In a world where startups can raise over $1 billion in proceeds in token offreings and avoid later stage financings, how should we think about the investor’s role in governance of the corporation and the community?

Governance of the corporation is a bit easier—Delaware Law has long-practiced guiding principals for things like fiduciary duties such as duty of care and duty of loyalty—but what are the governance requirements and obligations with respect to the token economy and the related community?

Albert Wenger wrote a terrific blog post on this topic where he points out that the governance over the ICO proceeds requires new thinking in order to avoid self-dealing. There may be additional governance issues that need to be thought through with respect to the selling of tokens that companies retain in treasury (often 25% of the ICO proceeds).

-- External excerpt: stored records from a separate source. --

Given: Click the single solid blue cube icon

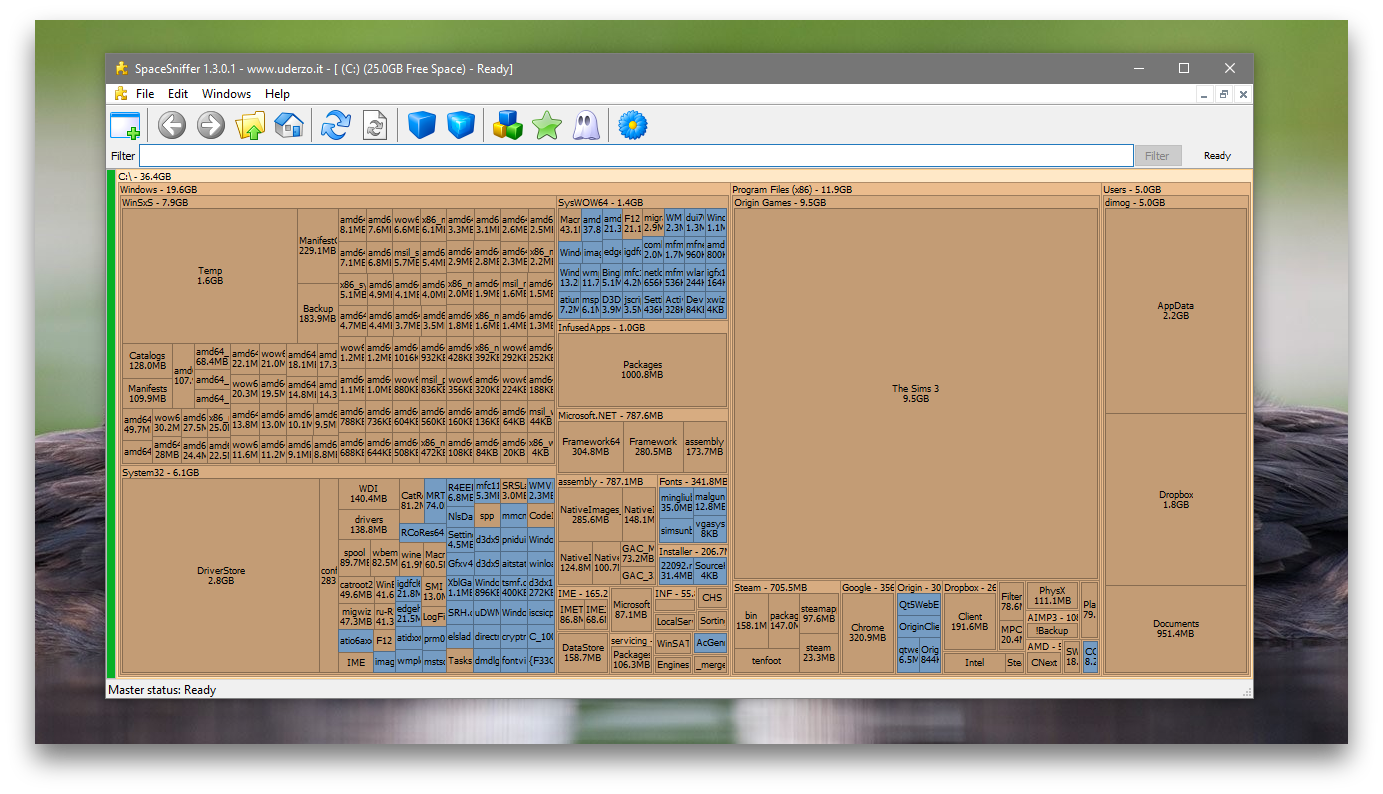Looking at the screenshot, I should [x=422, y=125].
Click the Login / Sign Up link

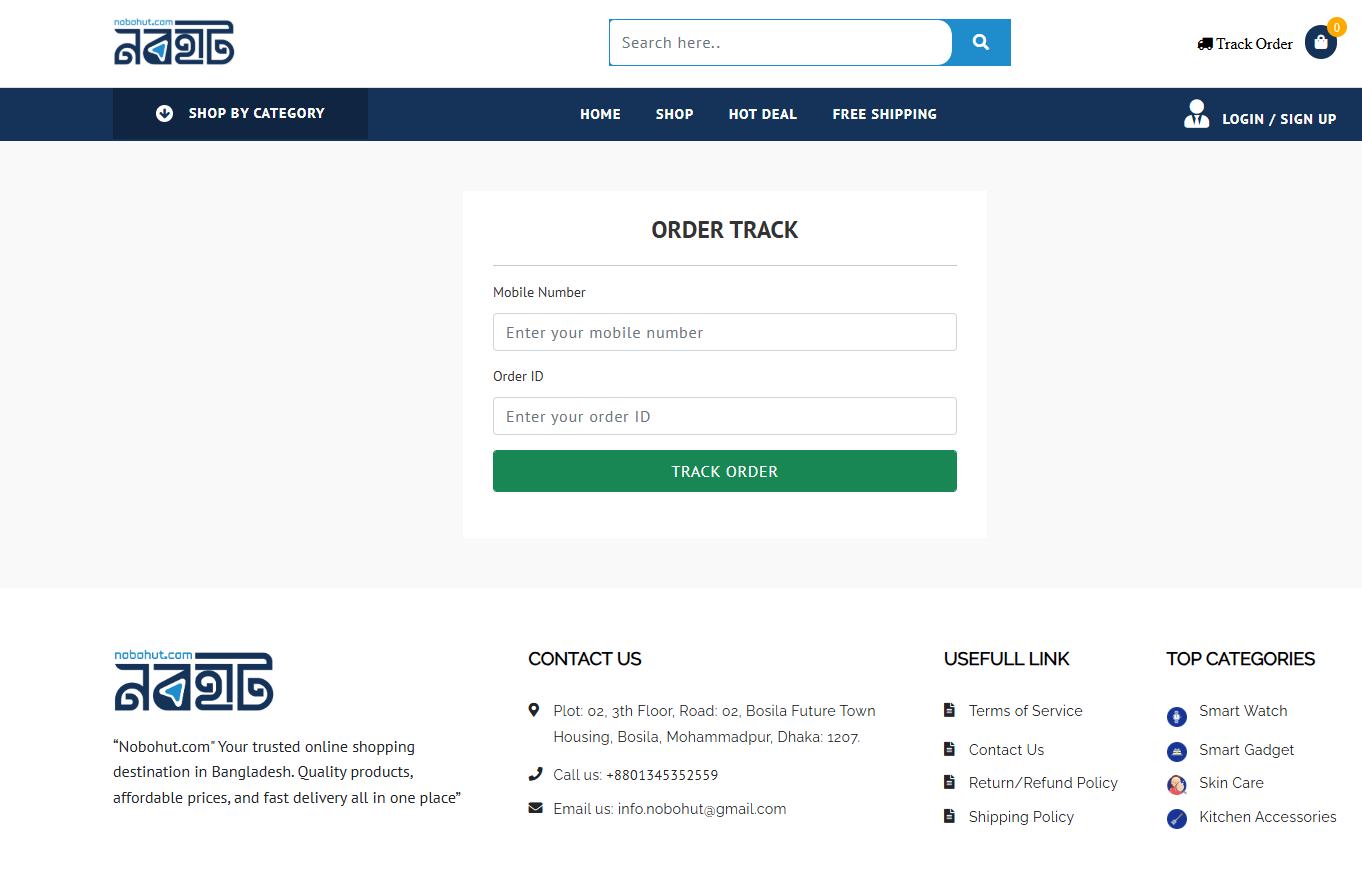1278,119
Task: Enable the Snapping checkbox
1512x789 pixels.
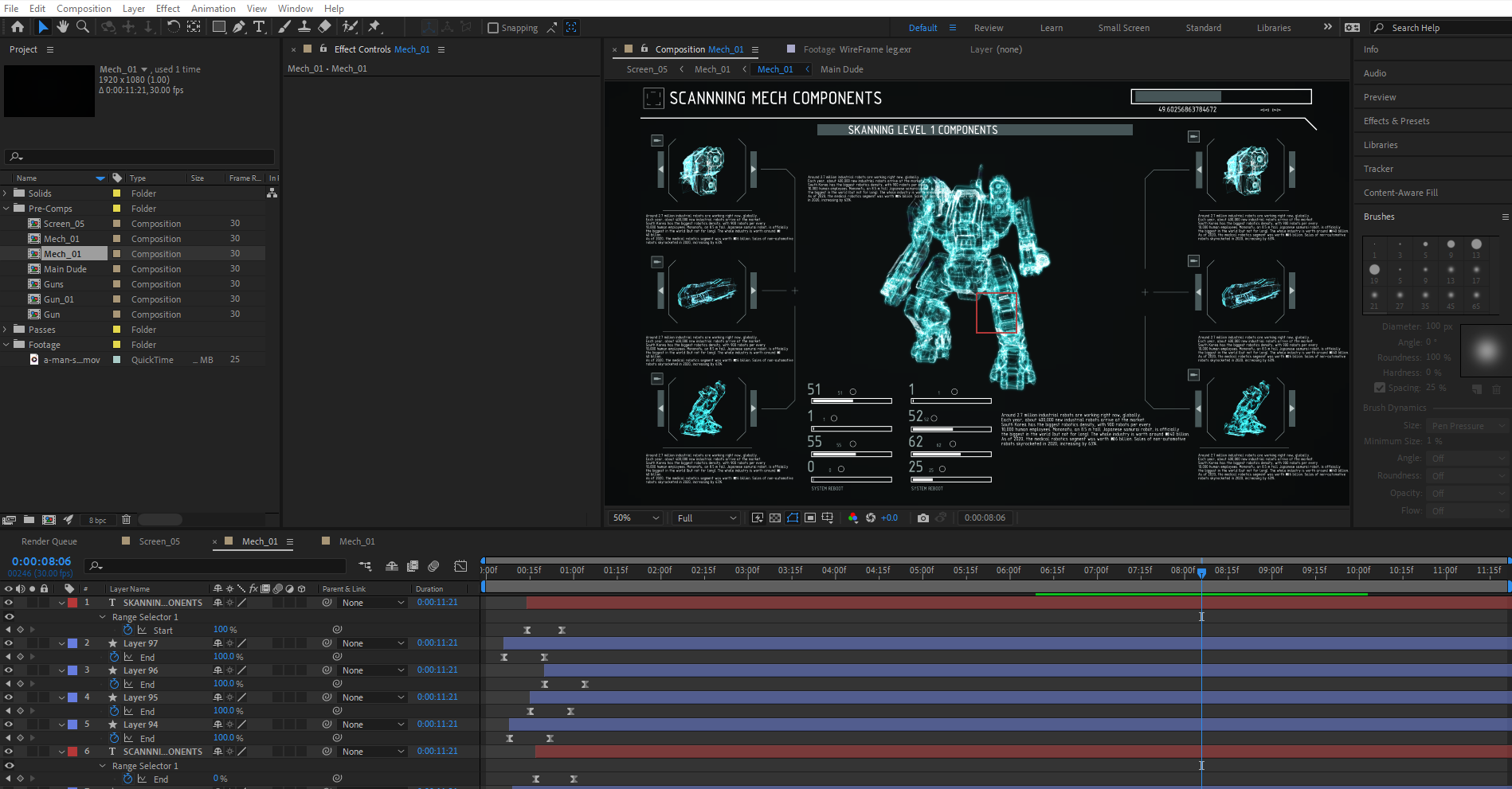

Who sets the policy for token sales—management or the board of directors? What happens if the company has raised money in the form of a convertible note and has not yet formed a board of directors? What are the ramifications and conflicts of interest that may exist, particularly if executives and employees have tokens as incentives or have bought tokens (or have friends and family who have bought tokens) in private transactions?

Should early investors be allowed to participate in token sales and pre-sales and how should they treat their investors in those transactions? Our guidance at this nascent stage is to follow the mantra that sunlight is the most effective of disinfectants.

Transparency and open communication is key to establish trust—both between entrepreneurs and investors as well as between entrepreneurs and the community.

Seeking Liquidity.

Another consideration investors need to think through in this brave new world of ICOs is the impact on liquidity. If a portfolio company can raise money in an ICO and retain tokens that then rise in value, it dramatically reduces the company’s incentive to seek an exit.

If the management team and employees receive tokens as part of their compensation plan and those tokens are highly liquid — as they should be after an ICO thanks to the meteoric rise of exchanges and crypto hedge funds — then the value of their compensation may be more through token value than equity value.

How does that impact the management team’s incentive to create equity value and liquidity for the equity holders? Should investors be negotiating with management teams post-ICO to exchange some or all of their equity for tokens to generate liquidity?

Are investors and management as aligned as they are in a company that does not raise money in an ICO or do token sales create more opportunities for misalignment—which gets back to the issue of governance. Our advice on this point is for investors and entrepreneurs to try to talk through as many of the anticipated issues as possible before they come to pass.

In other words, determine precisely before the initial seed round how to ensure as much alignment as possible. The standard seed tools that investors are familiar with, like SAFEs and convertible notes, need to be modified to anticipate token sales (e.g., SAFT agreements and perhaps even SAFTE agreements).

If early stage investors can develop more options for achieving full or partial liquidity in a private company, all the better.

The territory we are all entering is exciting and revealing of the extraordinary potential that cryptocurrencies and the blockchain represent for the economy—yet it is also fraught with complex issues. And there’s much more ground that I haven’t even covered, such as:

  • VC funds buying cryptocurrencies: how is that different from VC funds buying yen or euros, which our LPs probably would not want us to do, or speculating in Bitcoin or Ether directly? Are VCs going to be competing with crypto hedge funds?
  • VCs investing in cryptocurrency hedge funds: would our LPs want us to invest in early stage hedge funds? Does it matter if it makes money? What is the liquidity path for an investment in the equity of a hedge fund?
  • VCs need different structures in their standard convertible notes or SAFE notes in the context of a company being able to avoid follow-on equity financings and thus being able to avoid conversion.

We and our peers are wrestling with all these issues alongside our entrepreneurs and, clearly, one group that is going to benefit are the lawyers who are in the middle of it all!